More generally, a series of the form \(\sum_{n=0}^{\infty}c_{n}(x-a)^{n}=c_{0}+c_{1}(x-a)+c_{2}(x-a)^{2}+\)... is called a power series in \((x-a)\) or a power series centered at \(a\).
Theorem
For a given power series \(\sum_{n=0}^\infty c_n(x-a)^n\) there are only three possibilities:
- The series only converges when \(x=a\).
- The series converges for all \(x\).
- There is a positive number \(R\) such that the series converges if \(|x-a|<R\) and diverges if \(|x-a|>R\).
The number of \(R\) in case (3) is called the radius of convergence of the power series. In case (1), it is said that \(R=0\), and in case (2),\(R=\infty \).
The interval of convergence of a power series is the interval that consists of all values of \(x\) for which the series converges. In case (1), the interval consists only one point \(a\); in case (2), the interval is \(( -\infty, \infty)\); and in case (3), the inequality \(|x-a|<R\) can be written as \(a-R<x<a+R\). Considering the endpoints \(x=a\pm R\), there are four possibilities: \((a-R,a+R), (a-R,a+R]\), \([ a-R,a+R)\), or \([a-R,a+R]\). The endpoints have to be checked individually for convergence.
Example.
Find the radius of convergence and the interval of convergence for the power series \(\sum_{n=1}^\infty(-1)^n\frac{(x-2)^n}{n+1}\).
Solution.
By the Ratio test,
\[\begin{aligned}
\operatorname*{lim}_{n\to\infty}\left|\frac{a_{n+1}}{a_{n}}\right|& =\operatorname*{lim}_{n\to\infty}\left|\frac{\frac{\left(x-2\right)^{n+1}}{n+2}}{\frac{\left(x-2\right)^{n}}{n+1}}\right|=\operatorname*{lim}_{n\to\infty}\left|\left(\frac{\left(x-2\right)^{n+1}}{n+2}\right)\left(\frac{n+1}{\left(x-2\right)^{n}}\right)\right| \\
&=\lim_{n\to\infty}\left|\frac{n+1}{n+2}(x-2)\right|=\lim_{n\to\infty}\left|\frac{1+1/n}{1+2/n}(x-2)\right| \\
&=\left|\frac{1+0}{1+0}(x-2)\right|=\left|x-2\right|<1
\end{aligned}\]
Thus, the series is absolutely convergent for all \(x\) values which satisfy \(|x-2|<1\).

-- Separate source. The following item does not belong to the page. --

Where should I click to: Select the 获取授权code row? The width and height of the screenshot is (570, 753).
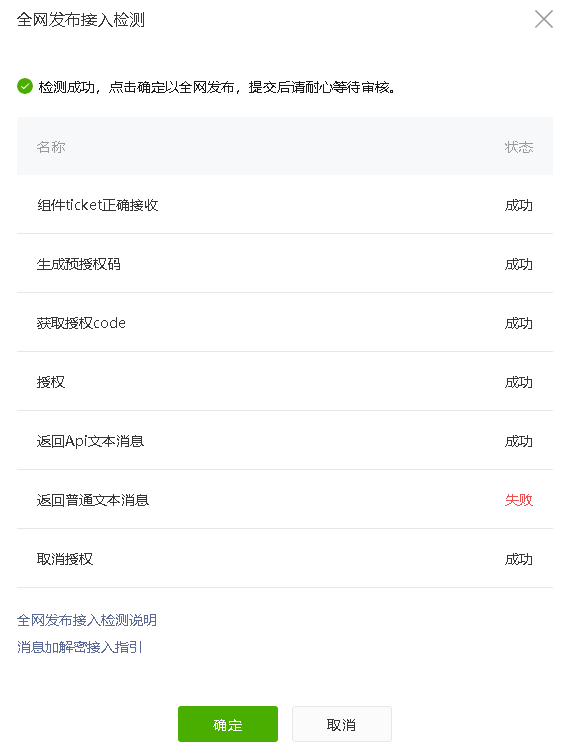click(x=285, y=323)
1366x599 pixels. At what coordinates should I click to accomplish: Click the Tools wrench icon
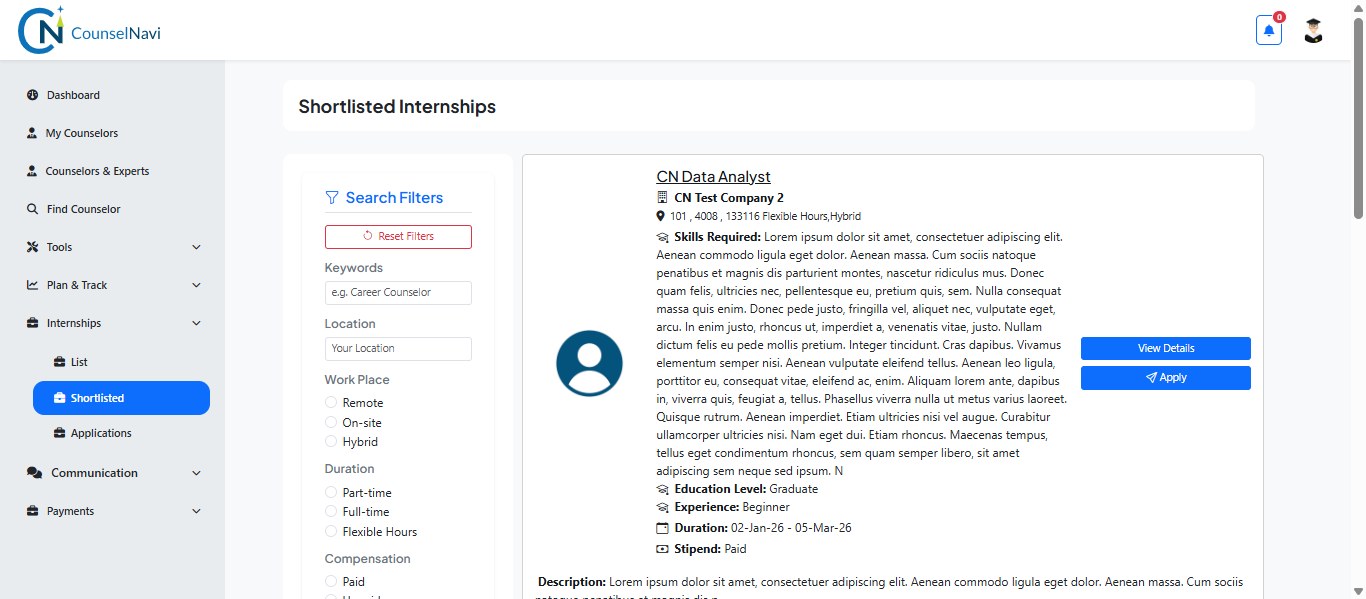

The radius of convergence is \(R=1\).
Using the properties of absolute value, rewrite \(|x-2|<1\) as
Using absolute value properties,
\[\begin{aligned}\left|x-2\right|&<1\\-1&<x-2<1\\1&<x<3\end{aligned}\]
To find the interval of convergence, examine the endpoints.
At the endpoints of the inequality, the series may be conditionally convergent or divergent. Substitute each endpoint in the series, and test for converges.
When \(x=1\),
\[\sum_{n=1}^{\infty}(-1)^{n}\frac{(1-2)^{n}}{n+1}=\sum_{n=1}^{\infty}(-1)^{n}\frac{(-1)^{n}}{n+1}=\sum_{n=1}^{\infty}\frac{(-1)^{2n}}{n+1}=\sum_{n=1}^{\infty}\frac{1}{n+1}\].
Note that \(\sum_{n=1}^\infty(-1)^{2n}=\sum_{n=1}^\infty1=1+1+1+1+...\)
This is a p-series (starting with the value \(1/2\)) with \(p=1\), and so it diverges.
When \(x=3\), \(\sum_{n=1}^{\infty}(-1)^{n}\frac{(3-2)^{n}}{n+1}=\sum_{n=1}^{\infty}(-1)^{n}\frac{(1)^{n}}{n+1}=\sum_{n=1}^{\infty}\frac{(-1)^{n}}{n+1}\).
By the Alternating Series Test, this series converges.
Thus, the interval of convergence for the given power series is \((1,3]\).